Description
In Malaysia, fingolimod is indicated for the treatment of relapsing forms of multiple sclerosis (MS) in adult patients and in paediatric patients of 10 years old and above to reduce the frequency of clinical exacerbations and to delay the accumulation of physical disability.
Based on European post-marketing surveillance of congenital anomalies, fingolimod has been associated with a two-fold increased risk of major congenital malformations when used during pregnancy as compared to the rate observed in the general population (2-3%).1 The most commonly reported major malformations are congenital heart diseases, renal and musculoskeletal abnormalities.
Due to this risk, fingolimod is now contraindicated in pregnant women and in women of childbearing potential who are not using effective contraception.

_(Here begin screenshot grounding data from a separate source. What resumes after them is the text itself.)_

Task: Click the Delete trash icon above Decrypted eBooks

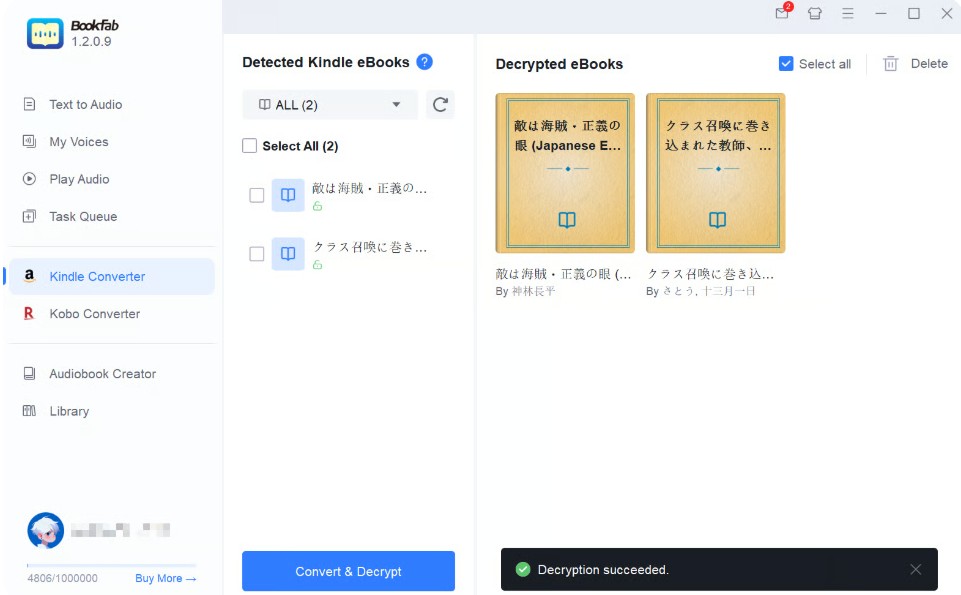Action: tap(890, 63)
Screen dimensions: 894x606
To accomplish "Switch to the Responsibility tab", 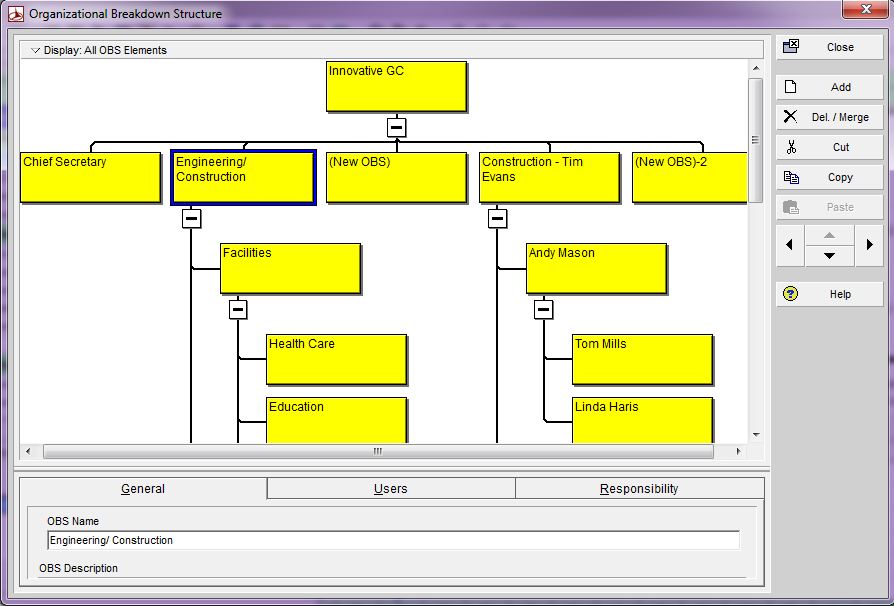I will tap(639, 489).
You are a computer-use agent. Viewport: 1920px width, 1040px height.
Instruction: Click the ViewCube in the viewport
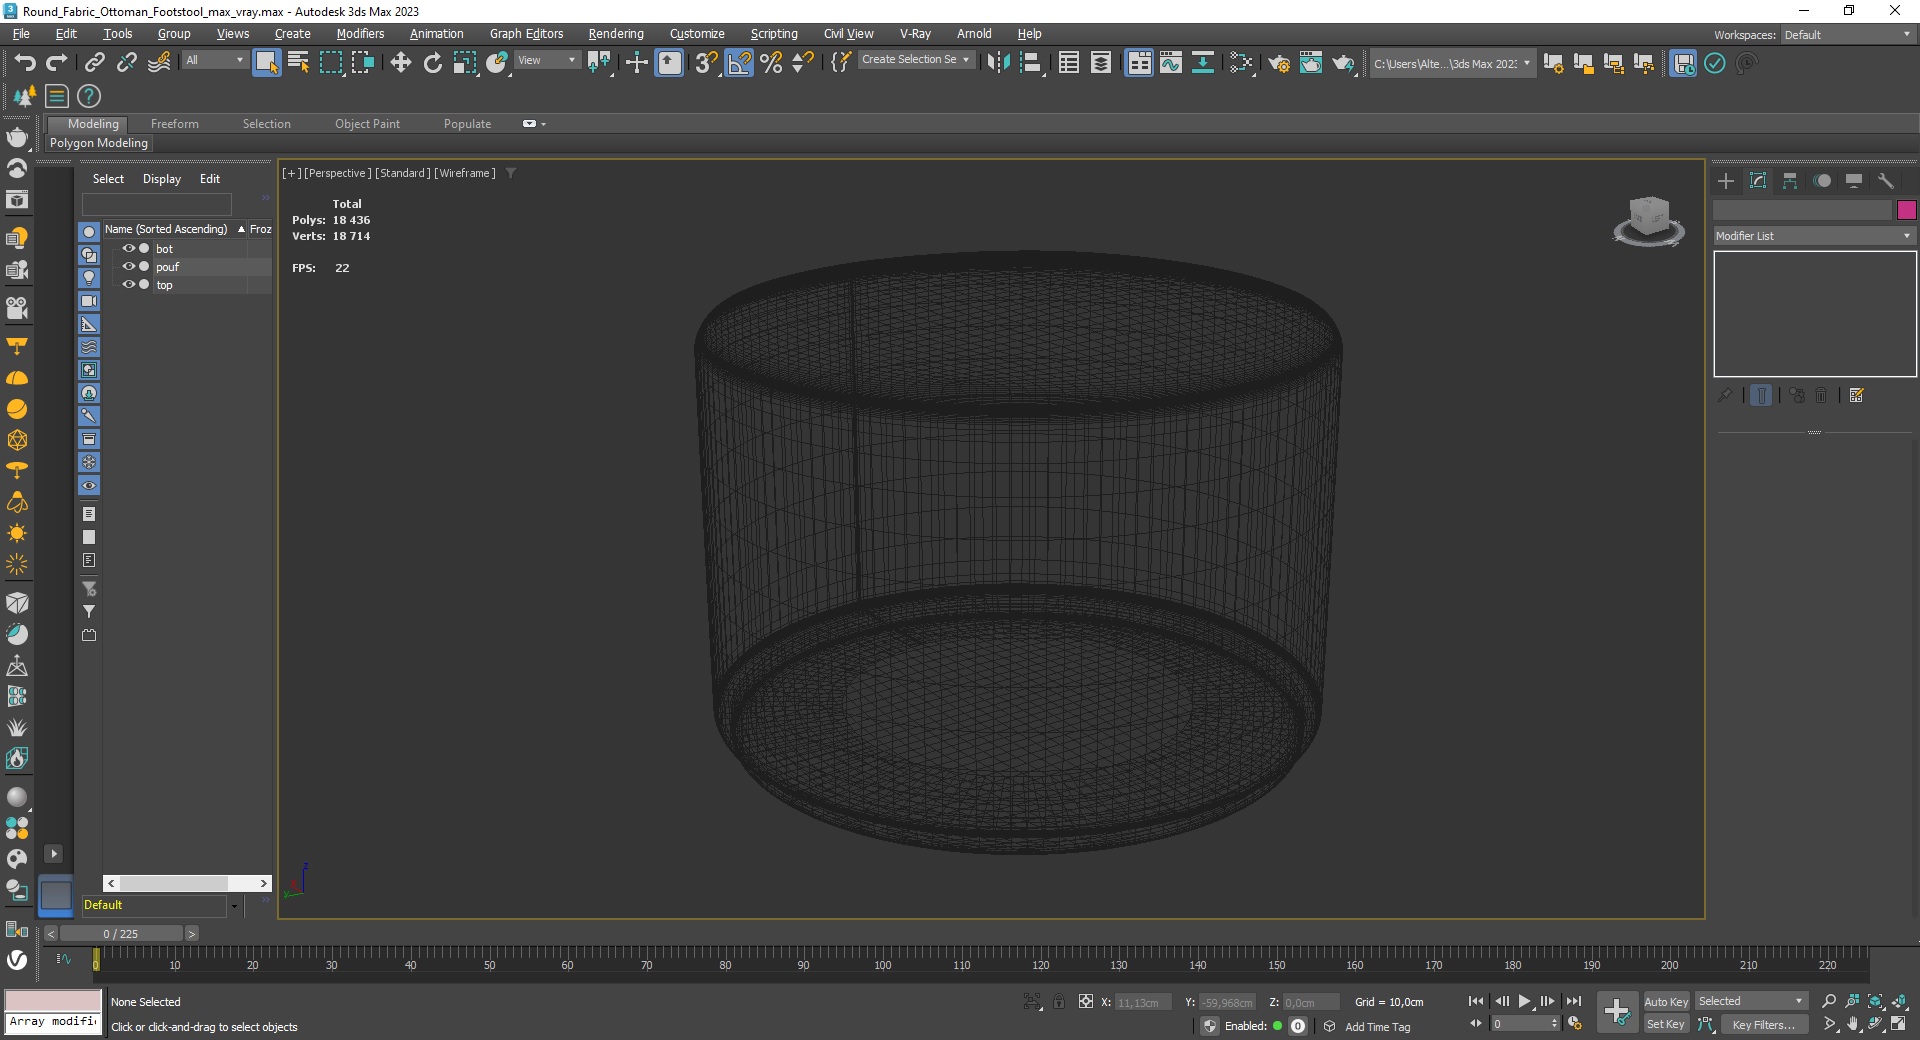coord(1649,221)

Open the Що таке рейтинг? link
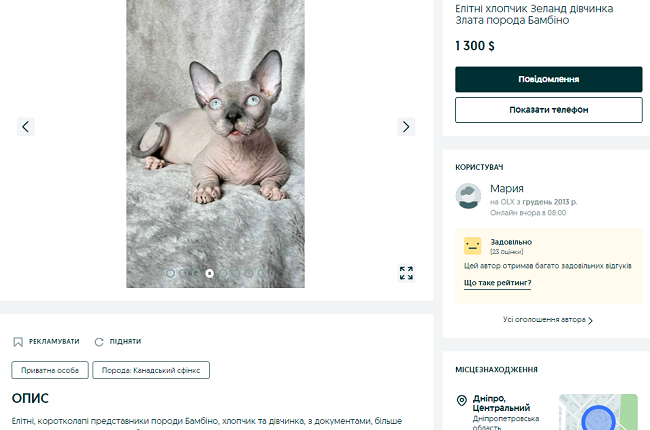[x=497, y=283]
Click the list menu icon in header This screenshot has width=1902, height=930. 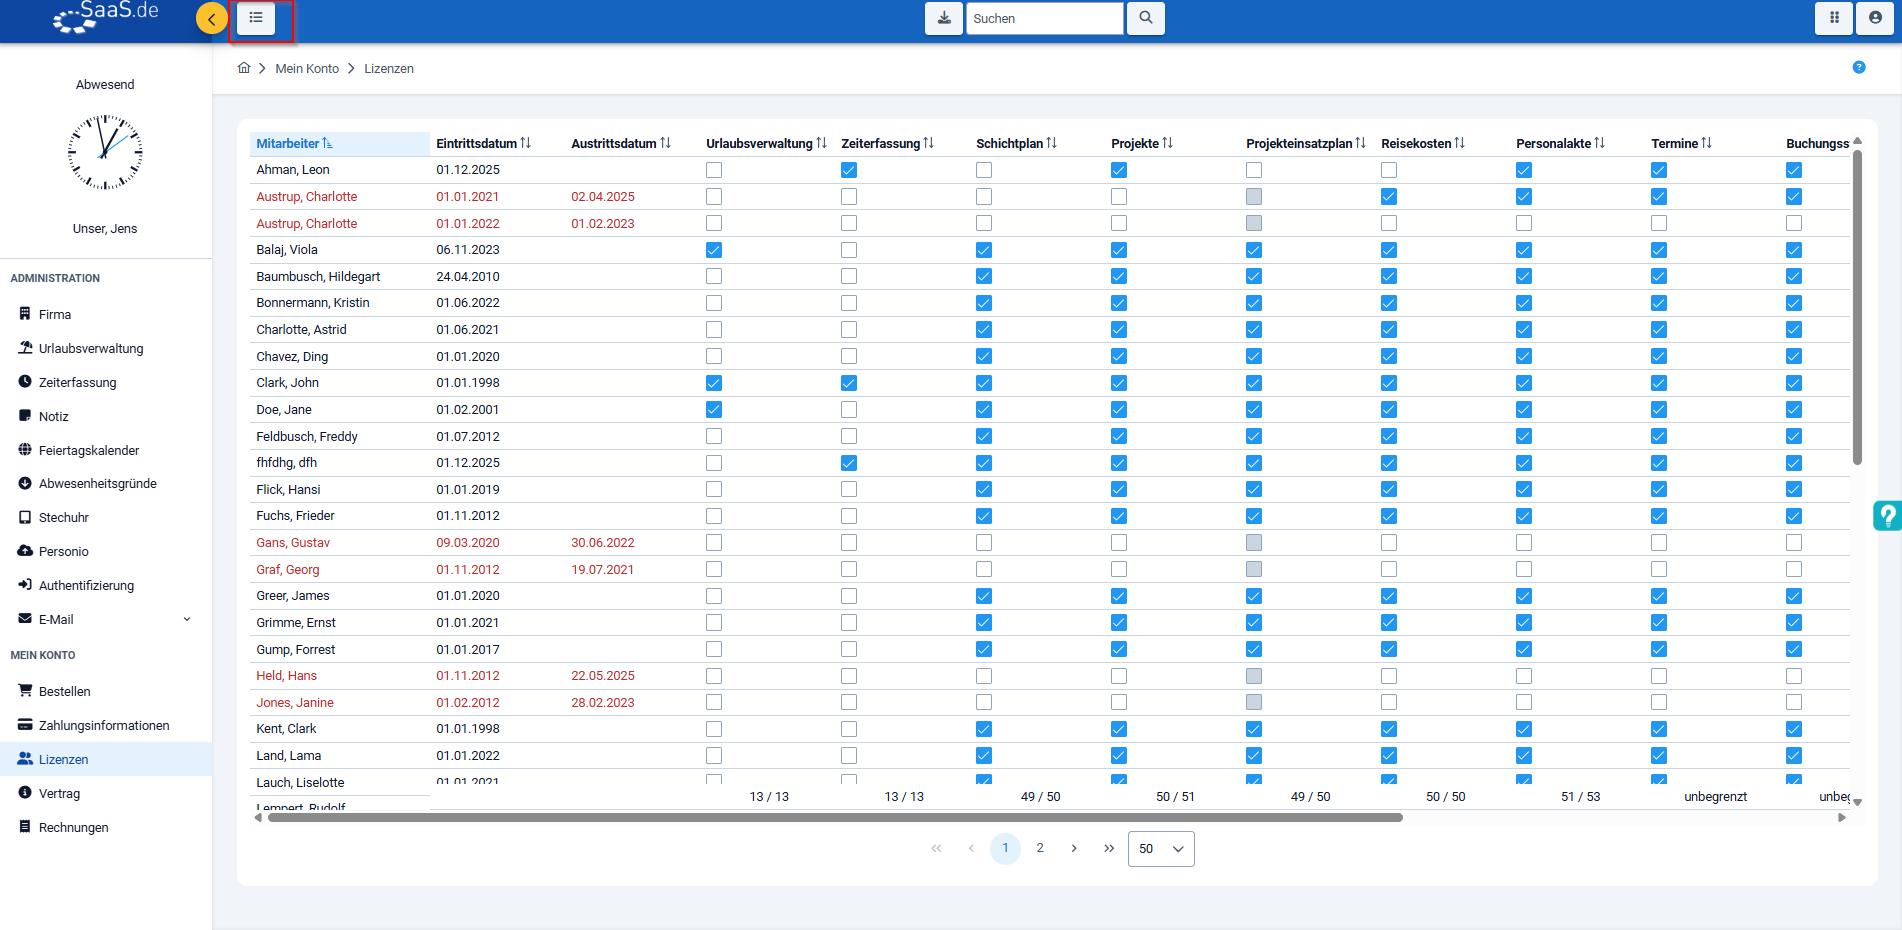coord(256,18)
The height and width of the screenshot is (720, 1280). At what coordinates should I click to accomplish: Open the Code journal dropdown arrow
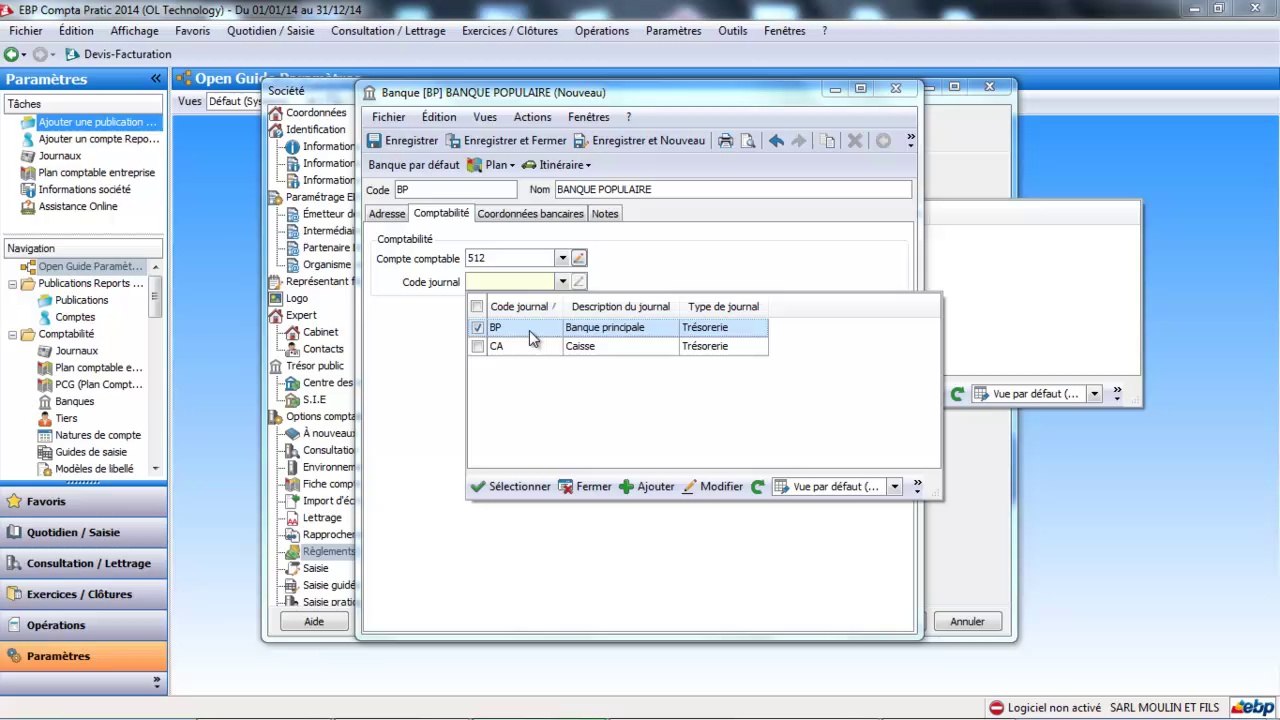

The prescribing information of Gilenya® will be updated to reflect this new contraindication. On 18th August 2020, NPRA has approved a Direct Healthcare Professional Communication (DHPC) letter issued by Novartis (Malaysia) Sdn. Bhd. to highlight this safety issue. For further information, please contact your local sales person for a copy of the DHPC.
Reference(s):
- European Commission. European network of population-based registries for the epidemiological surveillance of congenital anomalies (EUROCAT). Available from: http://www.eurocat-network.eu
DISCLAIMER
This publication is aimed at health professionals. The information is meant to provide updates on medication safety issues, and not as a substitute for clinical judgement. While reasonable care has been taken to verify the accuracy of the information at the time of publication, the NPRA shall not be held liable for any loss whatsoever arising from the use of or reliance on this publication.